Divenendo un movimento sportivo, il settore cambierebbe pelle anche da un punto di vista formativo e didattico: «Si creerebbe un settore giovanile che oggi non c'è. E questo attirerebbe anche genitori, parenti e amici, formando un substrato di nuovi appassionati. Naturalmente le gare giovanili non contemplerebbero scommesse».
La prima mossa tocca al Governo - Obiettivi ambiziosi, ma la realtà degli ultimi anni è fatta di piani governativi solo teorici, di libri “bianchi” e “verdi” annunciati e subito riposti. Come si fa a cambiare passo? «L'iniziativa spetta al Governo, che avrebbe tutto l'interesse a farlo, visto che da tempo sta finanziando l'ippica a fondo perduto. Qualche anno fa, ai tempi di Martina come ministro dell'Agricoltura, si tentò qualcosa di simile con la legge delega approvata dal Parlamento. Passarono però 24 mesi senza che si facesse niente e l'iniziativa è stata bruciata. Creare l'ente di Stato è il primo passo, poi non sarebbe complicato trasferirlo dal Mipaaf al Coni. L'anagrafica del cavallo rimarrebbe al Ministero, il resto, vale a dire allenamenti e corse, sarebbe di competenza sportiva».

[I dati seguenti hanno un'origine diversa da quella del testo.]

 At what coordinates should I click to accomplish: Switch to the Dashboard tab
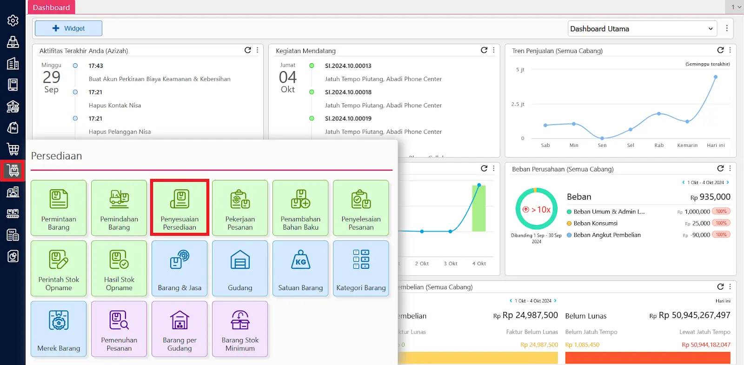(x=51, y=7)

Chiusura sull'attualtà stretta: la ripartenza dopo l'emergenza sanitaria. Ughi fa professione di ottimismo: «Sono convinto che i cavalli faranno da traino alla ripresa. Sento parlare di bozze di protocolli già pronti per essere condivise, quindi credo che fra poco si tornerà a correre. Le scommesse ippiche hanno fatto in passato da apripista per quelle sportive e lo faranno ancora in questa fase delicata, dando coraggio e fiducia a tante piccole imprese di gioco sparse sul territorio».